Temprano, muy temprano, antes del amanecer Laura estaba vestida y preparada para salir en su automóvil hasta la fábrica. Pero Marta interrumpió sus intenciones con un gran desayuno preparado en la mesa del comedor.

-Buen día Laura. Desayuna antes de salir. No es bueno que trabajes sin comer; el cerebro funciona mejor con un poco de azúcar. - Le dijo sonriente.

-A Laura le dio ternura. Le recordó a su madre y decidió sentarse a la mesa. -

El tiempo pasó sin que se diera cuenta y, viendo la hora en su celular, entendió que debía irse si quería llegar a tiempo. Tomó su abrigo que había dejado en el respaldo de la silla, y despidiéndose de manera presurosa salió corriendo de la casa hasta su automóvil.

Cerca de la fábrica, a unos metros de la entrada, comenzó a sentir el fuerte olor nauseabundo que despedían las chimeneas; el estómago se le retorció en un dolor intenso y la vista se le nubló de repente; un fuerte mareo la obligó a detener su automóvil.

Despertó aturdida. No recordaba lo sucedido. Intentó incorporarse, pero sus brazos y piernas estaban fuertemente atados a la cama con sogas que la lastimaban. Quiso gritar, pero la mordaza de su boca se lo impedía. Y lloró amargamente.

Entonces escuchó los pasos de la anciana que se acercaban lentamente. Su corazón se aceleró. ¿Qué sucedería?

Marta entró en la habitación. Se acercó a Laura y se inclinó para acariciarle suavemente los cabellos despeinados.

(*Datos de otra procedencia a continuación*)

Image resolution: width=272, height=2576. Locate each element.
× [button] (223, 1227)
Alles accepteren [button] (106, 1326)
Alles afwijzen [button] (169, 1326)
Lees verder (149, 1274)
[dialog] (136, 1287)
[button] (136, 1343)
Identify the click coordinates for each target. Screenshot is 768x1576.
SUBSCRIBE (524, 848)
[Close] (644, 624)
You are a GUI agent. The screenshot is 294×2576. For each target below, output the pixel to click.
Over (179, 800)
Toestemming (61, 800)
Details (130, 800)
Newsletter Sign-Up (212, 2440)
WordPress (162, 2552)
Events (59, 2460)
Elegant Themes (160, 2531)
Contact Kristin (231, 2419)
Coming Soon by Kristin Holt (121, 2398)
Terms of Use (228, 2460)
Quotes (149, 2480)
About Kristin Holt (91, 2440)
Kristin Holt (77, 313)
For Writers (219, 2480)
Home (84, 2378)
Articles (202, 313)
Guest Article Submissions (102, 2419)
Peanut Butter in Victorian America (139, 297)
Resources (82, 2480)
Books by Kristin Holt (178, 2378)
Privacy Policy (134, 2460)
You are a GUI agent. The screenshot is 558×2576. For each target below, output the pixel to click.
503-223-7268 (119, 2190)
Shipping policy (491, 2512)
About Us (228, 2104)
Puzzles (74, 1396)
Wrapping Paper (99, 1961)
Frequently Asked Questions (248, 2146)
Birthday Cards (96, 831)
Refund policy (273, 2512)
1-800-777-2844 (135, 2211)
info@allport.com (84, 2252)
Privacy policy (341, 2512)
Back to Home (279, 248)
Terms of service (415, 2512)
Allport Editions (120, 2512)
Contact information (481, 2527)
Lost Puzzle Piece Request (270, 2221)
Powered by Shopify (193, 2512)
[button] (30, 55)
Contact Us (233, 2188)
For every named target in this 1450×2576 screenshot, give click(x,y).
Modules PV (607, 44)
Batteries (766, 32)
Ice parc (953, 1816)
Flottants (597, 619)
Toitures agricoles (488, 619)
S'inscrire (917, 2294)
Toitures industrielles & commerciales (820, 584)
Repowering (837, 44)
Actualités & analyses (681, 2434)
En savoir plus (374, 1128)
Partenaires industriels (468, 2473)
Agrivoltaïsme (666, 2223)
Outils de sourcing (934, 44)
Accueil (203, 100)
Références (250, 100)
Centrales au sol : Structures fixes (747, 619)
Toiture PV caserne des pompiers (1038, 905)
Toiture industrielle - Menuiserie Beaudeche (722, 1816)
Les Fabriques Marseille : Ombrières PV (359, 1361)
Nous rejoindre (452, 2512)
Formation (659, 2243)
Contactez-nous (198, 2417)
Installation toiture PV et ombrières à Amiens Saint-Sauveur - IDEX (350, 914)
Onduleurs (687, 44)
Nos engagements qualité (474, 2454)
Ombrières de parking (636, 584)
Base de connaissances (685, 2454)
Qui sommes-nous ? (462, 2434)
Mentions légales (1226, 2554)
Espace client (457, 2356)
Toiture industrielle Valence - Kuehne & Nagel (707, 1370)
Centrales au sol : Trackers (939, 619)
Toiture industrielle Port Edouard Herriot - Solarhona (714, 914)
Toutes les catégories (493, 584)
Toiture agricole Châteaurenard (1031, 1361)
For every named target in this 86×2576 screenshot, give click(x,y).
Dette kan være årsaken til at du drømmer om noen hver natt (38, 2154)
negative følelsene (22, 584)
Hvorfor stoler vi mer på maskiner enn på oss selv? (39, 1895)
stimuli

Laura quiso negarse, intentó mover su cabeza en señal de rechazo; entonces Marta le dijo:

-No temas querida, yo te voy a cuidar, como cuido a mi hija. Como cuido a mi hija Lorena que descansa en la cama de junto.

Laura giró violentamente su cabeza hacia la cama de al lado y contempló aterrada lo que parecían ser los restos de un cadáver que yacía en la cama.

Y comprendió su destino.

 

A lo lejos, las largas y oxidadas chimeneas de la fábrica continuaban despidiendo su humo sucio y fétido que mantenían alejados a los curiosos.